Cost-of-living increases are tied to the consumer price index, and a modest upturn in inflation rates and gas prices means Social Security recipients will get only a slight boost in 2021. The 1.3 percent increase is similar to last year’s 1.6 percent increase, but much smaller than the 2.8 percent rise in 2019. The average monthly benefit of $1,523 in 2020 will go up by $20 a month to $1,543 a month for an individual beneficiary, or $240 yearly.
The cost-of-living change also affects the maximum amount of earnings subject to the Social Security tax, which will grow from $137,700 to $142,800.
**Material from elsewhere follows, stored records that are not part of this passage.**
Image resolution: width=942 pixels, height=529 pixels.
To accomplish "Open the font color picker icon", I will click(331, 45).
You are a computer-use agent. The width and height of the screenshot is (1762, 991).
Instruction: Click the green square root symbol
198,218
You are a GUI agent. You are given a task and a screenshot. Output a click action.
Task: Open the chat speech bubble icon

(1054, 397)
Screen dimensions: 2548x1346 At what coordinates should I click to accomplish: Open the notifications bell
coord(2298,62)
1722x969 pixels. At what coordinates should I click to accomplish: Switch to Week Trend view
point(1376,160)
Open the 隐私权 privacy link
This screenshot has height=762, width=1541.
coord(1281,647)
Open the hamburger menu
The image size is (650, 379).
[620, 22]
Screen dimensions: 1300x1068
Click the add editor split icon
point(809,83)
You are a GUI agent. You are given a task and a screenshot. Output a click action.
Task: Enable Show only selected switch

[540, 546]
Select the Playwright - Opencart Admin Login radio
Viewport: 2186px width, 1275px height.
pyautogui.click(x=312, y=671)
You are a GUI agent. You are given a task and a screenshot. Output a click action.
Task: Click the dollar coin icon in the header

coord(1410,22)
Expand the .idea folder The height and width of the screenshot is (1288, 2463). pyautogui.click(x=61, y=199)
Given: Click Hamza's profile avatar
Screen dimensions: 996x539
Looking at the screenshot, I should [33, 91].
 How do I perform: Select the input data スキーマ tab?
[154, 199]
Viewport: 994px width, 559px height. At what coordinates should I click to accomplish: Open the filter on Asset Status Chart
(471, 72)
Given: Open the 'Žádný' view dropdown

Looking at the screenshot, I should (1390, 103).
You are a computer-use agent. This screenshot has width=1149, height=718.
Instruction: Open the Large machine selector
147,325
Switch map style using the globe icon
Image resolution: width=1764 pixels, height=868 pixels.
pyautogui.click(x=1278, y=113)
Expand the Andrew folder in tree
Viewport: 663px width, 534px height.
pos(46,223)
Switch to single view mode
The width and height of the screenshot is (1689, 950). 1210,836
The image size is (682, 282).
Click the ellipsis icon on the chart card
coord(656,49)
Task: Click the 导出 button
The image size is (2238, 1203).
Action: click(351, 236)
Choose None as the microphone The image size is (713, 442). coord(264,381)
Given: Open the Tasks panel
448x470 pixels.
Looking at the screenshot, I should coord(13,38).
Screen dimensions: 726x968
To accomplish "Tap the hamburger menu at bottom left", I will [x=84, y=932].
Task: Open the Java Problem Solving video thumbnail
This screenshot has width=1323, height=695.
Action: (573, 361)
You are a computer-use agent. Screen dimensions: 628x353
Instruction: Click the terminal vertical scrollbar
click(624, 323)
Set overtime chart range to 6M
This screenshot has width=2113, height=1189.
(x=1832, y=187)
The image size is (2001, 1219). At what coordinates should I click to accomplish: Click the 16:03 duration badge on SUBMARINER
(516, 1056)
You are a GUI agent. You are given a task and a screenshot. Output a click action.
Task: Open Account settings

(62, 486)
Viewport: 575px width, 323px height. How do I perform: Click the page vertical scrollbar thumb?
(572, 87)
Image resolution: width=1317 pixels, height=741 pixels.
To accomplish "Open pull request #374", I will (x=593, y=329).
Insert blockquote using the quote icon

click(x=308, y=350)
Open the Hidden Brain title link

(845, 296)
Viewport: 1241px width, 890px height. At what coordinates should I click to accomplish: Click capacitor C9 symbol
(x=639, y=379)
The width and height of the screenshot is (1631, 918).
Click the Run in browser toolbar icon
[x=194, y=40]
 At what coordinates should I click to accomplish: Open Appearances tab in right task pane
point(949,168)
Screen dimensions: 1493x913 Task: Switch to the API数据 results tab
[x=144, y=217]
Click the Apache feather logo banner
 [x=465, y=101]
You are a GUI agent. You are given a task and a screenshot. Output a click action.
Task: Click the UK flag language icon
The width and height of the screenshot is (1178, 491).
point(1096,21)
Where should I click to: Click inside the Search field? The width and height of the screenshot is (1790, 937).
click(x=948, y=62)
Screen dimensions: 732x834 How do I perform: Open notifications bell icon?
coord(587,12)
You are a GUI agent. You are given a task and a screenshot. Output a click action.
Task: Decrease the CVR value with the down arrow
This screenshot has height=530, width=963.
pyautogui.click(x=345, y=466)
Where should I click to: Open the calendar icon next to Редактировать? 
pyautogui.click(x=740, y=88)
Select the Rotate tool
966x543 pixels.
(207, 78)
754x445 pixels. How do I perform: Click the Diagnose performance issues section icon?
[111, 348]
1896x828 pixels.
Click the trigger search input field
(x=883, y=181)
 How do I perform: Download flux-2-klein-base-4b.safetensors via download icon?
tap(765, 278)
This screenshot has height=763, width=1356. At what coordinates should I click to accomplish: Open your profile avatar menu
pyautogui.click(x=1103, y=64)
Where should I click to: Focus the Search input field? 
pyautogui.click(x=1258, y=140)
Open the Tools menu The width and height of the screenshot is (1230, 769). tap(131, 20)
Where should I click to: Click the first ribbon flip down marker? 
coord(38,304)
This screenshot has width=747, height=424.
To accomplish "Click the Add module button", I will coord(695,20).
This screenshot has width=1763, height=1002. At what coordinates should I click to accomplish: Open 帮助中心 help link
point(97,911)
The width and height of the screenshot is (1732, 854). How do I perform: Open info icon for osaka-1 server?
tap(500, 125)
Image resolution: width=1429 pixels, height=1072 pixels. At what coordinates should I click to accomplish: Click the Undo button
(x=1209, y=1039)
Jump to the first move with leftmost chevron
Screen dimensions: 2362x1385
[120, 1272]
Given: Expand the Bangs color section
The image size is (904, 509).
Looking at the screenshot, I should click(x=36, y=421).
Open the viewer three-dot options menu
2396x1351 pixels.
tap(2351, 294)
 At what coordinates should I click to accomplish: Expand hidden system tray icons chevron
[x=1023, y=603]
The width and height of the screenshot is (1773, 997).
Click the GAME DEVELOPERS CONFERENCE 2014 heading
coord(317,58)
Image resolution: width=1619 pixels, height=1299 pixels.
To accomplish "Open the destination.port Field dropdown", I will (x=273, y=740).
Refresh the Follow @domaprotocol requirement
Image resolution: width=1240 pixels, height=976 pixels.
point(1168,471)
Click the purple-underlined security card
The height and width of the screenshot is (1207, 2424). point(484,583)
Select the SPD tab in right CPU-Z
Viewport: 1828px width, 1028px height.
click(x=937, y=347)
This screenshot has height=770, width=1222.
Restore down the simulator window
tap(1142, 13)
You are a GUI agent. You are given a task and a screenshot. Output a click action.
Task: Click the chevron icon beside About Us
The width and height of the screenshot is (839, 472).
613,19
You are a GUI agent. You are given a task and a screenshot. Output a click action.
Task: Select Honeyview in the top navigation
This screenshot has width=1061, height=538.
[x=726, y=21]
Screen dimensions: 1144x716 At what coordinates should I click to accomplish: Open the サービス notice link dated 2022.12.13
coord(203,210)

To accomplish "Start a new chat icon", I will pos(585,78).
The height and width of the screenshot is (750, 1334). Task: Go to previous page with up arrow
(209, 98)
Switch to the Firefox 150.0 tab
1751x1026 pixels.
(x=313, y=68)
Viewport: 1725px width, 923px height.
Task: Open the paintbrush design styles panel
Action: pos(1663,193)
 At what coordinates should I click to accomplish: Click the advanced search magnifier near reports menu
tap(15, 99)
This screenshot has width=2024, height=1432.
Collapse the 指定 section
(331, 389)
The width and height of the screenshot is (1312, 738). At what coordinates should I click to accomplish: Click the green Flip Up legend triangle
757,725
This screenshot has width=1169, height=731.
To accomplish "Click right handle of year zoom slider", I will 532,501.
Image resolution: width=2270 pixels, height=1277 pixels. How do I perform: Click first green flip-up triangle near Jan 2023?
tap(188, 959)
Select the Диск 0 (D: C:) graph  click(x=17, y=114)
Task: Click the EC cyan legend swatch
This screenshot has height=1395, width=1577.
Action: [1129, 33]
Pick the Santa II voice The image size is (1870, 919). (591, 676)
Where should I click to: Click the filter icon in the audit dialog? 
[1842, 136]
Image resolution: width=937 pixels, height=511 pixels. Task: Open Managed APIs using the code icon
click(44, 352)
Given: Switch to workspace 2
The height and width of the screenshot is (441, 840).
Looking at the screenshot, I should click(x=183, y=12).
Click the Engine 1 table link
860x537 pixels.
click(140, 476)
For 2021, the monthly federal Supplemental Security Income (SSI) payment standard will be $794 for an individual and $1,191 for a couple.
Some years a small increase means that additional income will be entirely eaten up by higher Medicare Part B premiums. But this year, that shouldn’t be the case. The standard monthly premium for Medicare Part B enrollees is forecast to rise $8.70 a month to $153.30. However, due to the coronavirus pandemic, under the terms of the short-term spending bill the increase for 2021 will be limited to 25 percent of what it would otherwise have been.
Most beneficiaries will be able to find out their specific cost-of-living adjustment online by logging on to my Social Security in December 2020 (see more about Social Security’s online tools). While you can still receive your increase notice by mail, you have the option to choose whether to receive your notice online instead of on paper.